THE brightly-coloured posters for Dolly Parton musical 9 To 5 promise a gaudy, colourful theatrical treat; and that’s exactly what you get, with a great big dose of heart, cracking feel-good tunes and slick choreography.

The ensemble cast bursts on to the stage to the title track, setting the scene for our heroines’ plights: single mom Violet, frustrated at being passed by for promotion; newly-divorced, never-worked downtrodden Judy, and pert and perty Texan newgal Doralee.

While the show may be based on the 1980 film, which stared Lily Tomlin, Jane Fonda and Dolly Parton, it’s easy enough to follow without prior knowledge of the plot.
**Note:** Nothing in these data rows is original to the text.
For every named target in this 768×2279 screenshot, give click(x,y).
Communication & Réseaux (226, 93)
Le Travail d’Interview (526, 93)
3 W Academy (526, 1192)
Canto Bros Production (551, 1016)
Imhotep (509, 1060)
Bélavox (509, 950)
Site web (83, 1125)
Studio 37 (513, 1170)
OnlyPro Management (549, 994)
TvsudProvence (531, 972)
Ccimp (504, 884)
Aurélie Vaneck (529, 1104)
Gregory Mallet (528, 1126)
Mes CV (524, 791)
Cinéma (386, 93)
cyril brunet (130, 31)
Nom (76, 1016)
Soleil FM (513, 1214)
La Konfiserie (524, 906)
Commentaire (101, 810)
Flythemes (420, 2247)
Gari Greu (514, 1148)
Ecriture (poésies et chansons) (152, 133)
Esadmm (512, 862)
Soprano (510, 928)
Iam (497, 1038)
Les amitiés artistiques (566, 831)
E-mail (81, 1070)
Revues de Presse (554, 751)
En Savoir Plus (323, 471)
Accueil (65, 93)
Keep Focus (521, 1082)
Jackie Clune leads from the front as the would-be CEO, giving her colleagues the confidence to fight for their rights as employees – and as women – under sexist boss Franklin Hart Jr (a role which Ben Richards clearly, sleazily, revelled in). She’s confident and ballsy, and you can’t fail to be drawn under her wing with the other girls.

In the daunting Dolly role, pint-sized powerhouse Amy Lennox excelled. Staying true to expectations of a Dollylike, she injects so much warmth into the character that it’s impossible not to will her on. Backwoods Barbie is a fantastic number.
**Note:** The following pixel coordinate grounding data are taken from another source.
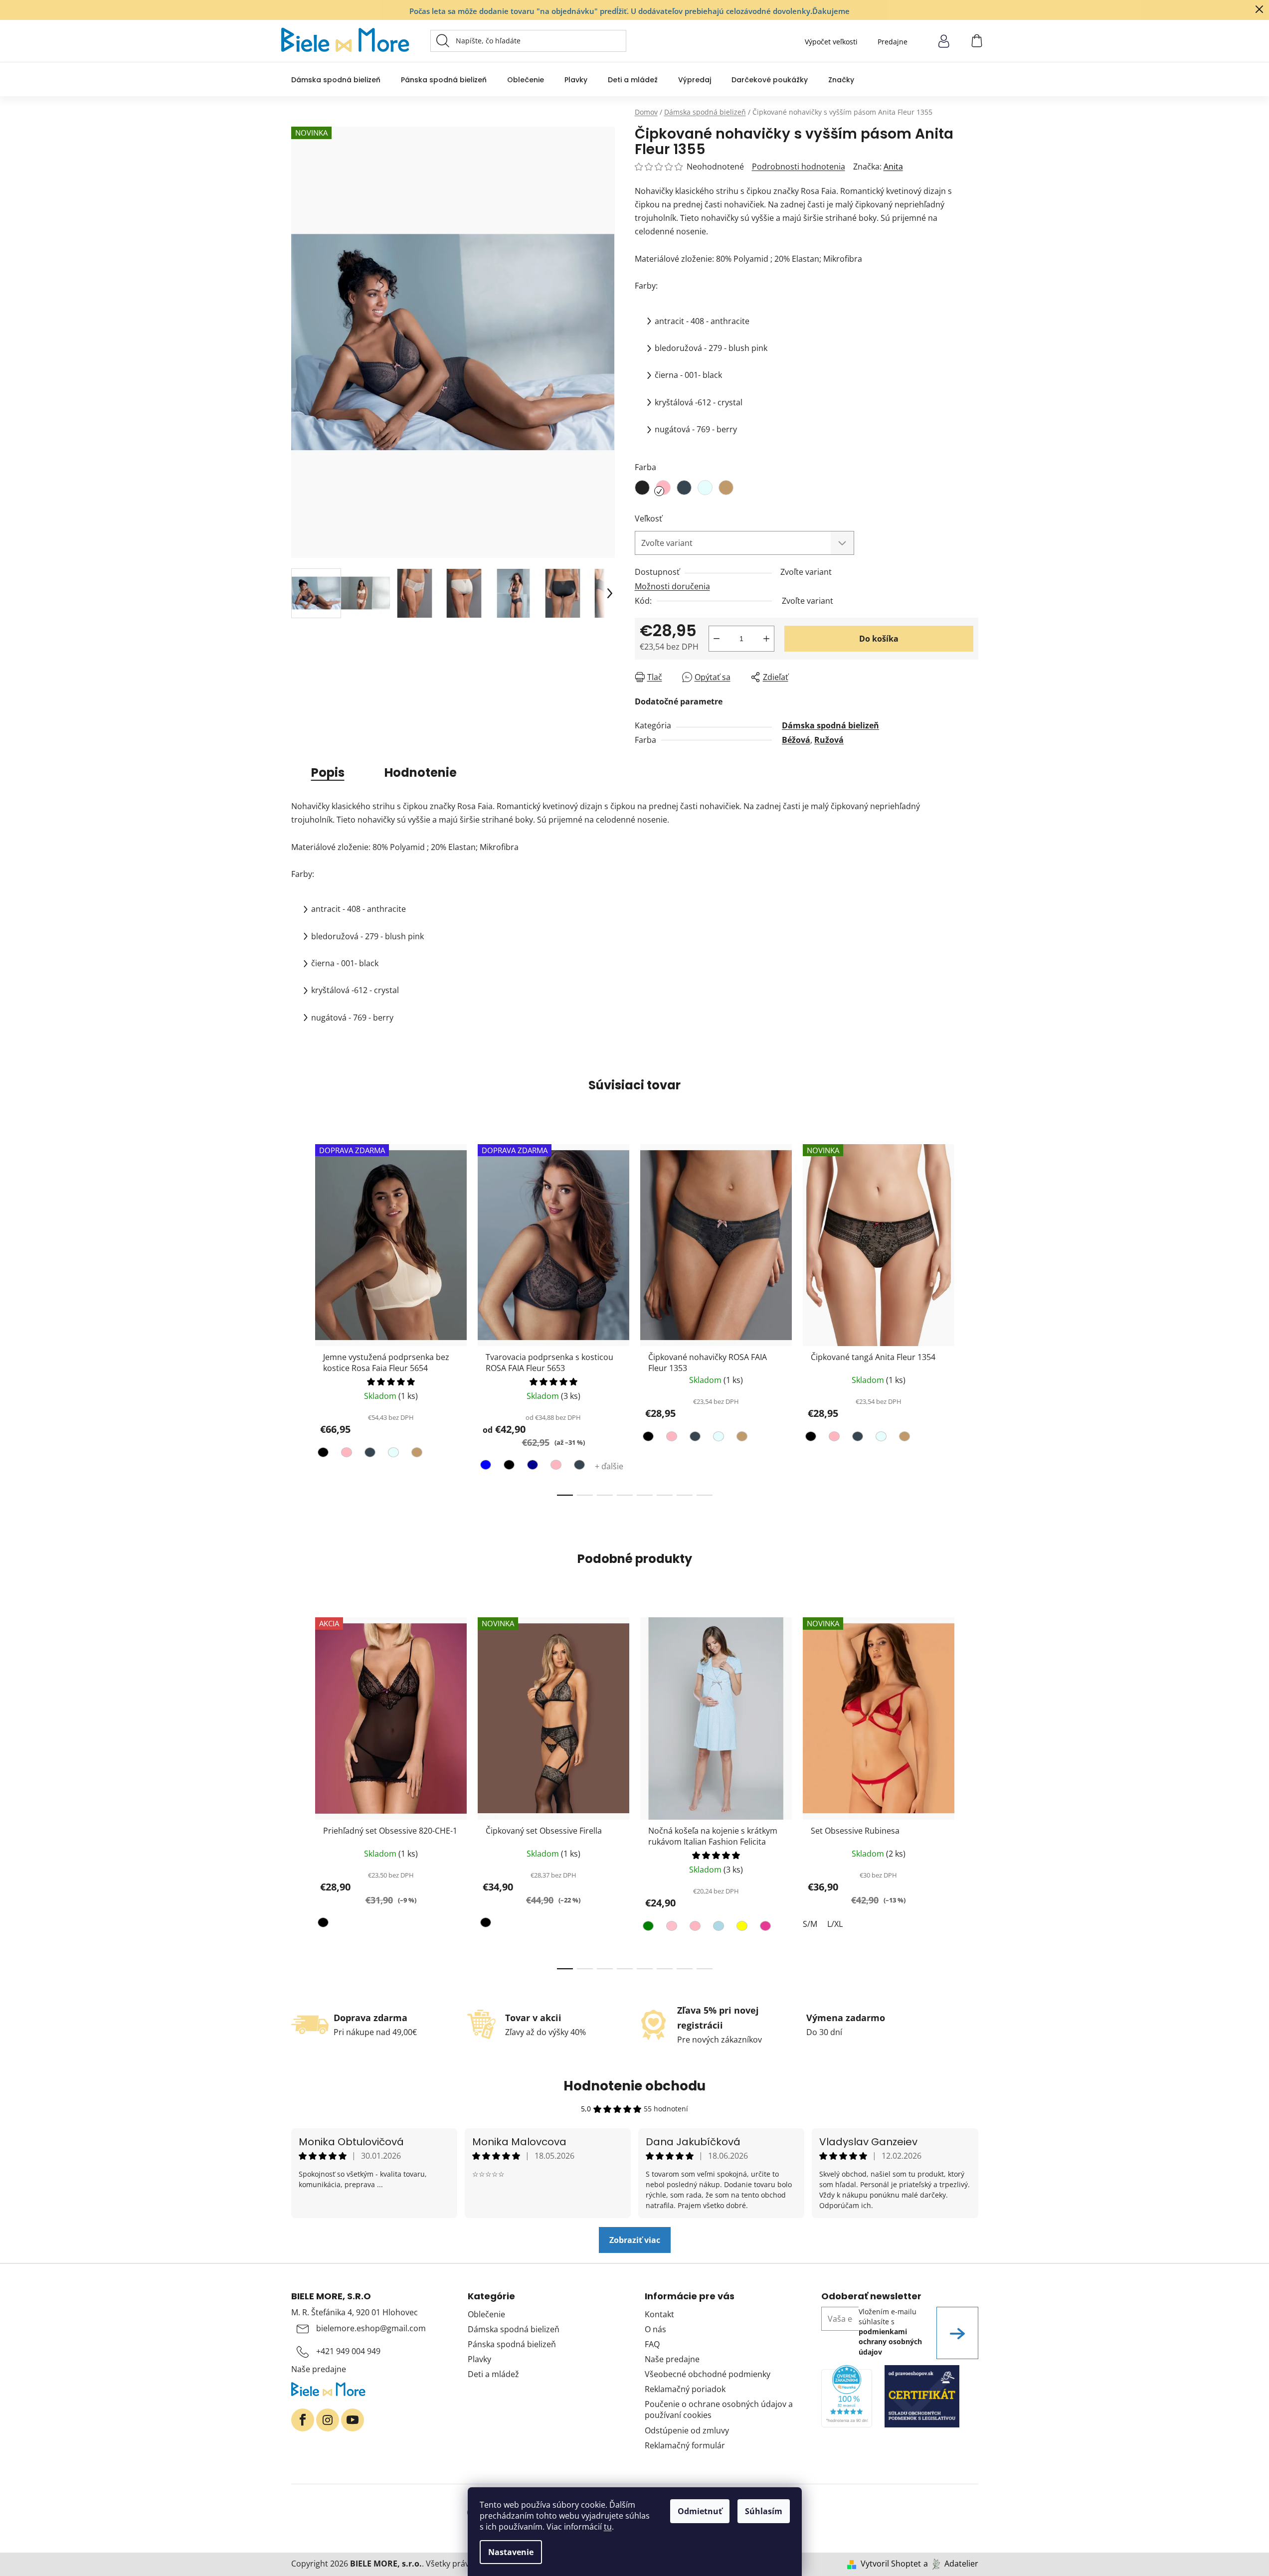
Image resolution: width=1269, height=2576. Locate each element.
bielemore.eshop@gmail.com (371, 2328)
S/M (810, 1923)
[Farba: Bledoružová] (345, 1454)
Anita (893, 166)
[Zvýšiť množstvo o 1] (766, 638)
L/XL (835, 1923)
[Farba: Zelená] (649, 1927)
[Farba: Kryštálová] (392, 1454)
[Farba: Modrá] (487, 1466)
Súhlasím (763, 2511)
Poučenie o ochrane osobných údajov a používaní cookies (719, 2409)
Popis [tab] (328, 772)
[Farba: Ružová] (670, 1927)
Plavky (479, 2359)
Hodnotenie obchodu (634, 2086)
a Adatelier (950, 2563)
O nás (655, 2329)
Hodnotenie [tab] (420, 772)
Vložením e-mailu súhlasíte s (890, 2332)
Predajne (892, 41)
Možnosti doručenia (672, 586)
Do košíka (879, 638)
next (970, 1317)
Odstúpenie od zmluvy (687, 2430)
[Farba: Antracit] (368, 1454)
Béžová (796, 739)
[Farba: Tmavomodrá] (531, 1466)
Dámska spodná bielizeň (830, 725)
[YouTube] (352, 2419)
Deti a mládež (493, 2374)
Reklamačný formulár (685, 2445)
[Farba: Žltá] (740, 1927)
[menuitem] (335, 79)
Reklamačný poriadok (685, 2389)
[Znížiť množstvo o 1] (716, 638)
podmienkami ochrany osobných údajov (890, 2342)
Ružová (829, 739)
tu (608, 2526)
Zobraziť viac (634, 2239)
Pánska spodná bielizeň (512, 2344)
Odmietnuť (700, 2511)
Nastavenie (511, 2552)
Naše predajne (318, 2369)
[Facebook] (302, 2419)
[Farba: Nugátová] (415, 1454)
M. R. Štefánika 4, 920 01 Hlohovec (354, 2312)
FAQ (652, 2344)
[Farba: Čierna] (324, 1454)
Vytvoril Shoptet (891, 2563)
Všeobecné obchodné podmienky (707, 2374)
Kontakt (659, 2314)
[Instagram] (327, 2419)
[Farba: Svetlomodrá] (717, 1927)
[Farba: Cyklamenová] (764, 1927)
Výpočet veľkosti (831, 41)
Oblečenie (486, 2314)
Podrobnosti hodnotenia (798, 166)
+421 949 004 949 (348, 2351)
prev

Rawtenstall’s Natalie Casey was a real surprise, bringing her well-known comedic skills to the fore as Judy goes from mousey to magnificent – in a role which could easily be a bit of a drip. I wasn’t sure what to expect from her vocals, but her big solo, Get Out And Stay Out was truly heart-wrenching, while her contributions to the girls’ numbers was also spot on.
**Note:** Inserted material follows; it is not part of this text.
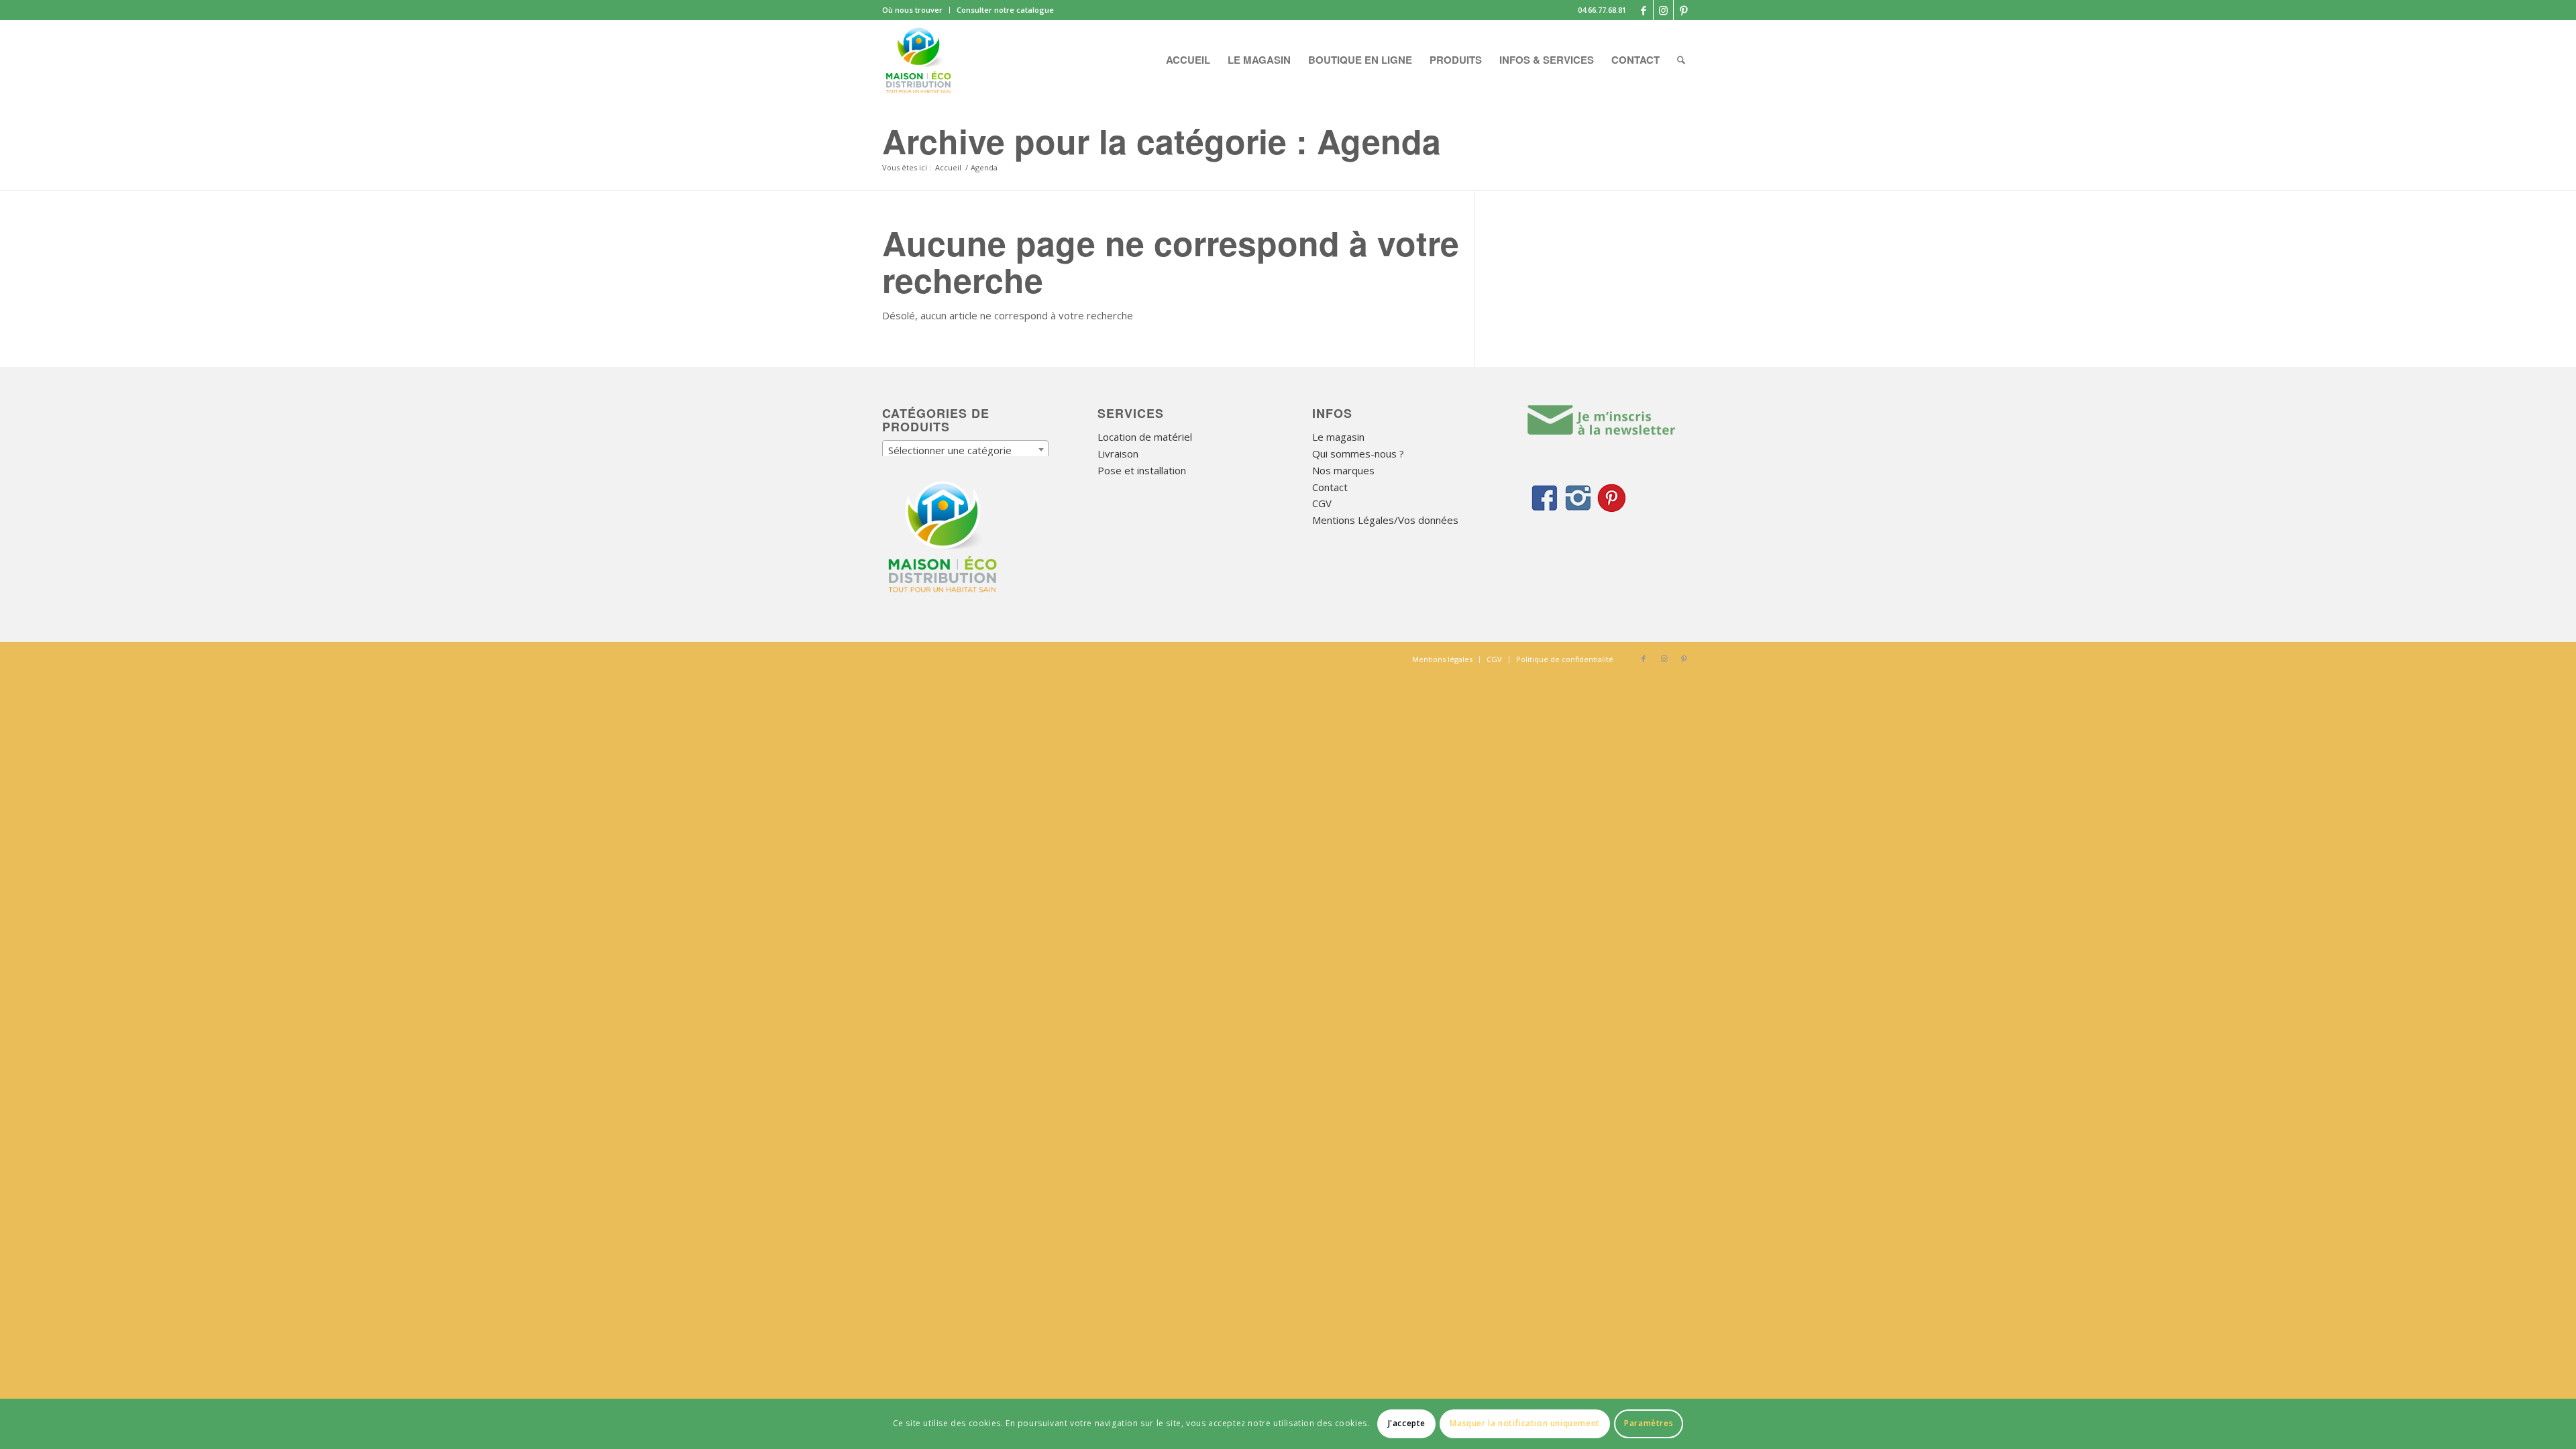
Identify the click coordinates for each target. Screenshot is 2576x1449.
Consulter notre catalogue (1005, 10)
Almost unrecognisable, Bonnie Langford’s Roz is an utter treat. She more than makes up for the weak scripting of the role, with her song Heart To Hart making absolute certain she doesn’t go unnoticed.

Scene changes were well covered by dance routines, and kept slick and swift as cast members wheeled desks and trucks into place, all of which well reflecting the 1979 setting and changing moods of the Consolidated work place.

Parton’s skills as a country songwriter, and musical storyteller, don’t always convert to the spoken plot, but your feet are a-tapping throughout – and come the final reprise of 9 To 5, the press night audience (celebs included) were all stamping and clapping along to the infectious tune. Get there if you can.